Моя жизнь. Мои современники | страница 15



Если, несмотря на такое свободное воспитание, я все же был мальчиком дисциплинированным и послушным, то главным образом благодаря огромному нравственному авторитету матери. Ибо она была женщиной выдающейся не только по уму, но и по всему своему духовному облику. Не только я, но и все знавшие ее испытывали на себе ее обаяние, любили ее и боялись ее осуждения.

С тех пор, как я себя помню, помню свою мать постоянно болеющей: бронхиты, воспаления легких, плевриты… По-видимому у нее был медленно прогрессирующий туберкулез, обострявшийся и снова затихающий. Врачи много раз посылали ее лечиться за границу, чаще всего на французскую Ривьеру. Из этих путешествий, в которых я ей сопутствовал, она всегда возвращалась с восстановленным здоровьем, которое снова расшатывалось от петербургской зимы.

Но в хрупком теле моей матери жил дух необыкновенной силы и крепости. Эта маленькая, иссохшая от болезни женщина вся горела умственными, духовными и общественными интересами. Читала много книг исторического, философского и религиозного содержания, следила за политической жизнью и за литературой.

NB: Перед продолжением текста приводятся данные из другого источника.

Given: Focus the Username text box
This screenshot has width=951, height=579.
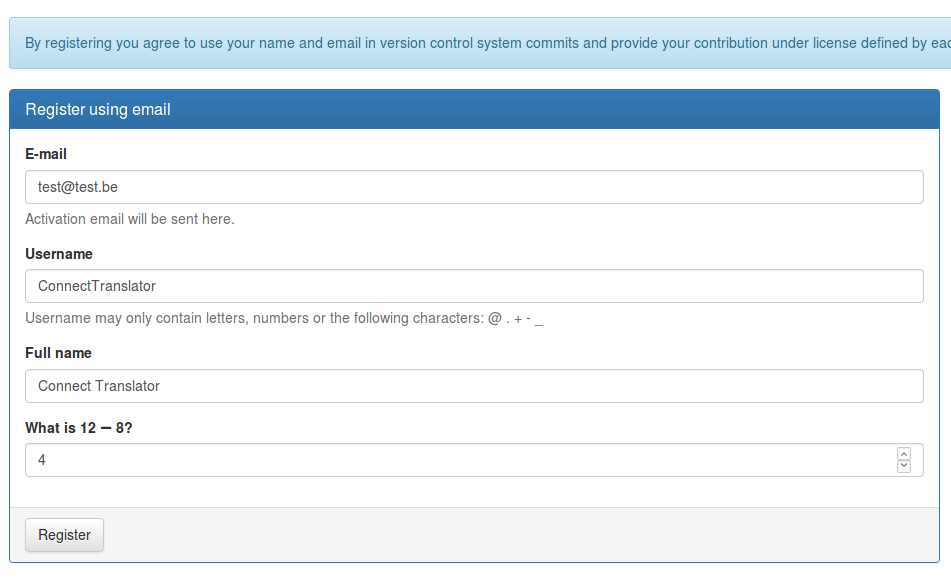Looking at the screenshot, I should pos(473,286).
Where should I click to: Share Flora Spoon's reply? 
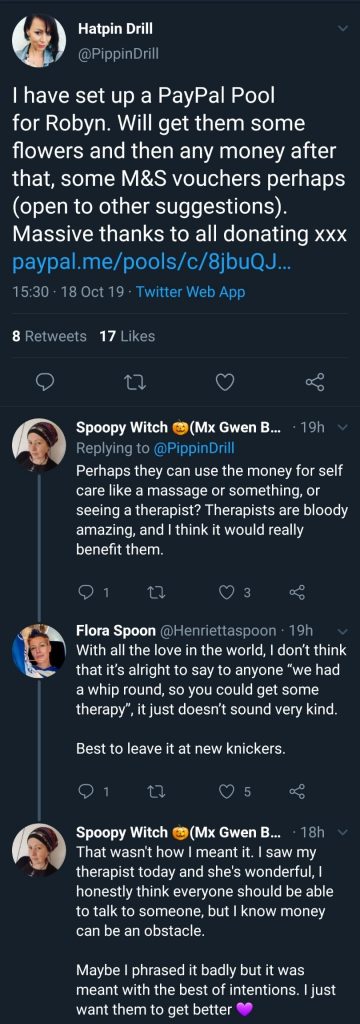tap(297, 793)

Розовато-оранжевые книжки «Revue de deux mondes» и красно-оранжевые «Вестники Европы» до сих пор мне напоминают семейную обстановку моего детства.

В период моего раннего детства, в 70-х годах прошлого века, русская интеллигенция еще сохраняла любовь к бесконечным спорам, доводившимся до виртуозности более старым поколением, выросшим в режиме Николая I, когда эти кружковые споры были потребностью мысли, лишенной возможности более широкого распространения. Моя мать, принадлежавшая по возрасту к поколению, непосредственно следовавшему за знаменитой плеядой славянофилов и западников, усвоила от них эту любовь к спорам. Спорила с увлечением, до самозабвения. При этом никогда не могла усидеть на месте, бегала по комнате, жестикулировала, не замечая, что платок, всегда покрывавший ее плечи, давно упал на пол, что чепчик на голове съехал на сторону, и только кашель, начинавший ее душить, останавливал поток ее речей.

И каких только споров мне не приходилось слушать, притаившись где-нибудь в уголке так, чтобы взрослые меня не заметили и не отправили спать. Споры о религии, политике, педагогике, о литературе, главным образом о появлявшихся тогда романах Тургенева. Я, конечно, многого не понимал, но как-то проникался свободолюбием и каким-то бесконечно честным и правдивым духом своей матери.

Свободолюбие и правдолюбие были основными эмоциями ее души. Ложь и раболепие она ненавидела во всех видах. Поэтому, будучи глубоко верующей христианкой, она не переносила церковного ханжества и осуждала обрядовую сторону православия, противоречащую заветам Христа; поэтому она ненавидела самодержавие, но вместе с тем осуждала народовольцев не только за пролитие крови, но и за ложь и обман, неразрывно связанные с их конспиративной деятельностью. А в частном быту и в педагогической работе она выходила из себя от соприкосновения с ложью и фальшивой неискренностью. Мне часто приходилось слушать, как она пушила учениц своей гимназии за какой-нибудь проступок. Но стоило ученице сознаться в своем «преступлении», как гнев ее проходил немедленно и разговор кончался в самых дружественных тонах. А ученицы боялись не столько ее гневных криков, сколько ее морального осуждения.